Divestment of citizenship is the stripping of citizenship from a naturally born citizen. In 1944 Albert Trop, a private in the U.S. Army, was divested of citizenship as punishment for desertion. Trop argued that this punishment was cruel and unusual and thereby violated the Eighth Amendment. The Supreme Court agreed in Trop v. Dulles (1958), stating that the divestment of citizenship should be reserved for the most extreme treasonous cases. Denationalization, the Court decreed, destroys an individual's status in organized society. This case became a benchmark as it declared that the basic purpose of the Eighth Amendment is nothing less than the preservation of human dignity. Earl Warren served as the chief justice of the Supreme Court from 1953 to 1969.


Primary Source Text

The petitioner in this case, a nativeborn American, is declared to have lost his United States citizenship and become stateless by reason of his conviction by court-martial for wartime desertion. As in Perez v. Brownell [1958], the issue before us is whether this forfeiture of citizenship comports with the Constitution.


Source

Earl Warren, majority opinion, Trop v. Dulles, 356 U.S. 86, 1958.

The Facts of the Case

The facts are not in dispute. In 1944 petitioner was a private in the United States Army, serving in French Morocco. On May 22, he escaped from a stockade at Casablanca, where he had been confined following a previous breach of discipline. The next day petitioner and a companion were walking along a road towards Rabat, in the general direction back to Casablanca, when an Army truck approached and stopped. Awitness testified that petitioner boarded the truck willingly and that no words were spoken. In Rabat petitioner was turned over to military police. Thus ended petitioner's 'desertion.' He had been gone less than a day and had willingly surrendered to an officer on an Army vehicle while he was walking back towards his base. He testified that at the time he and his companion were picked up by the Army truck, 'we had decided to return to the stockade. The going was tough. We had no money to speak of, and at the time we were on foot and we were getting cold and hungry.' A general court-martial convicted petitioner of desertion and sentenced him to three years at hard labor, forfeiture of all pay and allowances and a dishonorable discharge.

In 1952 petitioner applied for a passport. His application was denied on the ground that under the provisions of Section 401(g) of the Nationality Act of 1940, as amended, he had lost his citizenship by reason of his conviction and dishonorable discharge for wartime desertion. In 1955 petitioner commenced this action in the District Court, seeking a declaratory judgment that he is a citizen. . . .

Section 401(g), the statute that decrees the forfeiture of this petitioner's citizenship, is based directly on a Civil War statute, which provided that a deserter would lose his 'rights of citizenship.' The meaning of this phrase was not clear. When the 1940 codification and revision of the nationality laws was prepared, the Civil War statute was amended to make it certain that what a convicted deserter would lose was nationality itself. In 1944 the statute was further amended to provide that a convicted deserter would lose his citizenship only if he was dismissed from the service or dishonorably discharged. At the same time it was provided that citizenship could be regained if the deserter was restored to active duty in wartime with the permission of the military authorities.

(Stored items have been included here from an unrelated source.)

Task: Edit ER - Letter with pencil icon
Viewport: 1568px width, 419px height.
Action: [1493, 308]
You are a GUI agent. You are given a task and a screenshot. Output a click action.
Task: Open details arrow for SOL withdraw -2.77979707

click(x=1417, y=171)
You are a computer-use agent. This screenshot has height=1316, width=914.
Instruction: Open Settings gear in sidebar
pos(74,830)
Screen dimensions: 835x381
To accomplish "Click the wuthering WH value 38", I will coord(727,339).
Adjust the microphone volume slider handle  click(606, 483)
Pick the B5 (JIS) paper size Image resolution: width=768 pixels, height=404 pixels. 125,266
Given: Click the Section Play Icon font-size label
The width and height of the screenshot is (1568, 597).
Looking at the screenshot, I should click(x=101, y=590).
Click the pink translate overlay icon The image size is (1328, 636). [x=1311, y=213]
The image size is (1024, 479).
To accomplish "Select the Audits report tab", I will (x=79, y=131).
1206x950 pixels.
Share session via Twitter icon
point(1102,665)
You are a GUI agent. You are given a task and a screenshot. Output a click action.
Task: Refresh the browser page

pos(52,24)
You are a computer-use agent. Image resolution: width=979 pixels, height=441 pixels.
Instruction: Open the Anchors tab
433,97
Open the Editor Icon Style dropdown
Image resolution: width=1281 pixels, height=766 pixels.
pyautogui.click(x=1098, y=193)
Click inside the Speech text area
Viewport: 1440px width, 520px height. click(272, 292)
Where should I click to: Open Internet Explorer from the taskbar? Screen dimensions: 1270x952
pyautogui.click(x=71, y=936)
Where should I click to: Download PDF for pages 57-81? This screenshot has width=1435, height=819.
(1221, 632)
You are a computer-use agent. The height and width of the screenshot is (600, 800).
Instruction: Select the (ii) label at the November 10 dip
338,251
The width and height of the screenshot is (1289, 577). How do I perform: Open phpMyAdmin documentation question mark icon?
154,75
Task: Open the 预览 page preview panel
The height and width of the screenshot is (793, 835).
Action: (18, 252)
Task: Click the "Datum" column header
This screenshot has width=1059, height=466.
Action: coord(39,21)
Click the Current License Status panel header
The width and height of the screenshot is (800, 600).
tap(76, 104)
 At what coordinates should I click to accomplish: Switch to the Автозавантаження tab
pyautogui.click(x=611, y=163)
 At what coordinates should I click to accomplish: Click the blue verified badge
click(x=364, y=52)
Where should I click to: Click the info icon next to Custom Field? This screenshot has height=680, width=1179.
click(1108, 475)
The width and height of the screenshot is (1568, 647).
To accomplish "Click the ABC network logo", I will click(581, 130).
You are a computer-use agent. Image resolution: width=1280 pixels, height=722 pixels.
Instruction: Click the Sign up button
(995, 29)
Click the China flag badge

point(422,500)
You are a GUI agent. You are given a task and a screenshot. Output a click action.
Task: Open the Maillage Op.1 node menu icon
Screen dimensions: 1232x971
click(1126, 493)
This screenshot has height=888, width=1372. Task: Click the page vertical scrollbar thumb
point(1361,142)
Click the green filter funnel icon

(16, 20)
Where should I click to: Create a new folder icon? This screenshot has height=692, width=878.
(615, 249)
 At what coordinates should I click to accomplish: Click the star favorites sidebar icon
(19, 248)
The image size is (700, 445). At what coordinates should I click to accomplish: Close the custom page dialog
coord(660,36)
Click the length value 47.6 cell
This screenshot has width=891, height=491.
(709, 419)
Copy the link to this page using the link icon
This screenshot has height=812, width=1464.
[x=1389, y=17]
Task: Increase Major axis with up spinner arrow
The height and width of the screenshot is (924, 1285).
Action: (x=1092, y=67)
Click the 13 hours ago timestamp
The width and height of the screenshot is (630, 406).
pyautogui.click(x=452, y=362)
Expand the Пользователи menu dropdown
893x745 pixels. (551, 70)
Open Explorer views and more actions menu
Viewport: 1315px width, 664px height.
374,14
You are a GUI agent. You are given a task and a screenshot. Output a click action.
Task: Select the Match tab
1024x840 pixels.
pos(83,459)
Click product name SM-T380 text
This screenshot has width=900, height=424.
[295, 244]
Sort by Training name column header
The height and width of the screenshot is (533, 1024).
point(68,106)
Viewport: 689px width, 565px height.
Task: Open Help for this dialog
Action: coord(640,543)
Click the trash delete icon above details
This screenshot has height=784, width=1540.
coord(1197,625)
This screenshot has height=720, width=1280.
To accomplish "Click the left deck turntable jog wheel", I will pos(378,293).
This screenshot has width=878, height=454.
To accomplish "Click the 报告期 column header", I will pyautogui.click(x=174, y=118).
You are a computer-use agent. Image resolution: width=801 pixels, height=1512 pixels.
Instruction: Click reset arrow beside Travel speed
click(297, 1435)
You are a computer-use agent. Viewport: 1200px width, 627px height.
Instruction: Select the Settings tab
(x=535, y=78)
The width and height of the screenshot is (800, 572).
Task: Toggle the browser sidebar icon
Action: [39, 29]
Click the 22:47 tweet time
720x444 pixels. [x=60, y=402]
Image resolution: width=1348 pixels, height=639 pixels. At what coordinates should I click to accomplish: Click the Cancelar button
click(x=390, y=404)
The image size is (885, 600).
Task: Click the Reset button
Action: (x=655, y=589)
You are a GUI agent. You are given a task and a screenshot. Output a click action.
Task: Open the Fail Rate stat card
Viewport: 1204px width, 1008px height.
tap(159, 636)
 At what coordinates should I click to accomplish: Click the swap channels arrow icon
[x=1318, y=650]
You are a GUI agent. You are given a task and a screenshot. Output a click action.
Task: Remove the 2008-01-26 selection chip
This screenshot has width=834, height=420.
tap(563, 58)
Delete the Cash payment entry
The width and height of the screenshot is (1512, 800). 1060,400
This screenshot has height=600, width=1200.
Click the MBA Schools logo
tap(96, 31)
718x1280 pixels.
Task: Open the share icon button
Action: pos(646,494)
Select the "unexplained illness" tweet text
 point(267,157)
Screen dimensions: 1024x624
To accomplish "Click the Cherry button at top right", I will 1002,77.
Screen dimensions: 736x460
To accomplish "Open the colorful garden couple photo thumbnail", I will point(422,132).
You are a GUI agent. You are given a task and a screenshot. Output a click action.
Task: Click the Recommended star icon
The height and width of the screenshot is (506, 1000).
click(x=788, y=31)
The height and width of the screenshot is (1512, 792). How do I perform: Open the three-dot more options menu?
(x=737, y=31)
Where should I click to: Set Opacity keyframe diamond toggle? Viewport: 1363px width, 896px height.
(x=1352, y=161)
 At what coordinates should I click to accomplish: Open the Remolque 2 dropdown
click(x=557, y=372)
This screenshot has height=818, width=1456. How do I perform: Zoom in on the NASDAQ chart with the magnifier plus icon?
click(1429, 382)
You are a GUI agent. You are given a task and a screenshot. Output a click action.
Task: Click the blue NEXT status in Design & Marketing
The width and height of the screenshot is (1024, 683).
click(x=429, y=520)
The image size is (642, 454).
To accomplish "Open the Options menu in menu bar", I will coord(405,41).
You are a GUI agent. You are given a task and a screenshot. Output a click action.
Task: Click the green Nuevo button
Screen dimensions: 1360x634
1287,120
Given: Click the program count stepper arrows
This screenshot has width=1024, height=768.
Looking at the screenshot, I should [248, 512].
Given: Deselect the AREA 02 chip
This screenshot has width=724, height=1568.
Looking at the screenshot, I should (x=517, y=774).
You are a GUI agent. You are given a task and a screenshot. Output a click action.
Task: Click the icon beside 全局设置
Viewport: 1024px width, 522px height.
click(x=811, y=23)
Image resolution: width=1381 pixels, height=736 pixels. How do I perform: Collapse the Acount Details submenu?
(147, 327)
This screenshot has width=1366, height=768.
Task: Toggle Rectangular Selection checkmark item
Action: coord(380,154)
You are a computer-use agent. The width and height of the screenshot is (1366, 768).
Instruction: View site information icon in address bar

Though these amendments were added to ameliorate the harshness of the statute, their combined effect produces a result that poses far graver problems than the ones that were sought to be solved. Section 401(g) as amended now gives the military authorities complete discretion to decide who among convicted deserters shall continue to be Americans and who shall be stateless. By deciding whether to issue and execute a dishonorable discharge and whether to allow a deserter to re-enter the armed forces, the military becomes the arbiter of citizenship. And the domain given to it by Congress is not as narrow as might be supposed. Though the crime of desertion is one of the most serious in military law, it is by no means a rare event for a soldier to be convicted of this crime. The elements of desertion are simply absence from duty plus the intention not to return. Into this category falls a great range of conduct, which may be prompted by a variety of motives—fear, laziness, hysteria or any emotional imbalance. The offense may occur not only in combat but also in training camps for draftees in this country. The Solicitor General informed the Court that during World War II, according to Army estimates, approximately 21,000 soldiers and airmen were convicted of desertion and given dishonorable discharges by the sentencing courts-martial and that about 7,000 of these were actually separated from the service and thus rendered stateless when the reviewing authorities refused to remit their dishonorable discharges. Over this group of men, enlarged by whatever the corresponding figures may be for the Navy and Marines, the military has been given the power to grant or withhold citizenship. And the number of youths subject to this power could easily be enlarged simply by expanding the statute to cover crimes other than desertion. For instance, a dishonorable discharge itself might in the future be declared to be sufficient to justify forfeiture of citizenship.

Three times in the past three years we have been confronted with cases presenting important questions bearing on the proper relationship between civilian and military authority in this country. A statute such as Section 401(g) raises serious issues in this area, but in our view of this case it is unnecessary to deal with those problems. We conclude that the judgment in this case must be reversed for the following reasons. . . .

The Deprivation of Citizenship Is Not a Weapon

It is my conviction that citizenship is not subject to the general powers of the National Government and therefore cannot be divested in the exercise of those powers. The right may be voluntarily relinquished or abandoned either by express language or by language and conduct that show a renunciation of citizenship.

Under these principles, this petitioner has not lost his citizenship. Desertion in wartime, though it may merit the ultimate penalty, does not necessarily signify allegiance to a foreign state. Section 401(g) is not limited to cases of desertion to the enemy, and there is no such element in this case. This soldier committed a crime for which he should be and was punished, but he did not involve himself in any way with a foreign state. There was no dilution of his allegiance to this country. The fact that the desertion occurred on foreign soil is of no consequence. The Solicitor General acknowledged that forfeiture of citizenship would have occurred if the entire incident had transpired in this country.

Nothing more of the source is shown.